===== MATERIAL PROVIDED
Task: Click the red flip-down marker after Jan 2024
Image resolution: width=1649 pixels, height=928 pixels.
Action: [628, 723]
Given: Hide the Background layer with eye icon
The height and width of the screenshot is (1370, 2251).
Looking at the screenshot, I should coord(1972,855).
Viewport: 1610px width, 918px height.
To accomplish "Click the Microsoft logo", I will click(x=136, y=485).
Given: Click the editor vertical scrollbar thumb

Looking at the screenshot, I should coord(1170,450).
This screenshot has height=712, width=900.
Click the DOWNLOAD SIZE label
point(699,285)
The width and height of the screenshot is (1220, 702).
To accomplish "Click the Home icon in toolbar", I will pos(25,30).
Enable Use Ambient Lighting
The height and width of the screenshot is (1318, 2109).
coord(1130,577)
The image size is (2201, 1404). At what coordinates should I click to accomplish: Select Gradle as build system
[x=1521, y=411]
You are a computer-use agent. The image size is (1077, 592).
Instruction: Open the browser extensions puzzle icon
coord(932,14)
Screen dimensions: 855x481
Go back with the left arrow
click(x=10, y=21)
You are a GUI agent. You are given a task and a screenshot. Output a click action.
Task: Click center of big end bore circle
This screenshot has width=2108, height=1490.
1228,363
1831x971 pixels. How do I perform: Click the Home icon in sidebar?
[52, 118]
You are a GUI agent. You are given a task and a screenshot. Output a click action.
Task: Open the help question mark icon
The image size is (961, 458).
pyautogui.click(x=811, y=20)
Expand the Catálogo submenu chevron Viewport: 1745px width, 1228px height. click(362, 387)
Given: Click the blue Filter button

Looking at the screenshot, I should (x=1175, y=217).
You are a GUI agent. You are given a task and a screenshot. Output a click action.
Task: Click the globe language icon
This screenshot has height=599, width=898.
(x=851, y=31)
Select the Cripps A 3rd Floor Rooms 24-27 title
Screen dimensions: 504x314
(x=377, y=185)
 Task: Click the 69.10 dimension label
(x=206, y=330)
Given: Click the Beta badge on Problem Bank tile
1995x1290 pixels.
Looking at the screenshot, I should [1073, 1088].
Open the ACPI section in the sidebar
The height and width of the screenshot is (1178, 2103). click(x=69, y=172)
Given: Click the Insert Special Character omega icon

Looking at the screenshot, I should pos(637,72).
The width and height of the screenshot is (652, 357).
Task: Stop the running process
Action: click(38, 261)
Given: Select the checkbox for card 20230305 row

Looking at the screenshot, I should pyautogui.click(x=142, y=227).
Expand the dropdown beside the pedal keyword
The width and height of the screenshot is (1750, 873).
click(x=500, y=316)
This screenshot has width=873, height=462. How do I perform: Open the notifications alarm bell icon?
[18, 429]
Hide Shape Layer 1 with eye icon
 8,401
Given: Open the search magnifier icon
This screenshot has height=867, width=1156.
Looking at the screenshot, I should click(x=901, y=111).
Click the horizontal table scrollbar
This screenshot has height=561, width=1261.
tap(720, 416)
==========
_REQUIRED WORK:_ Which lines of the material contain "Viewport"? List them.

_TASK RESPONSE:_
Viewport: 1610px width, 918px height.
Expand the Catálogo submenu chevron Viewport: 1745px width, 1228px height. click(362, 387)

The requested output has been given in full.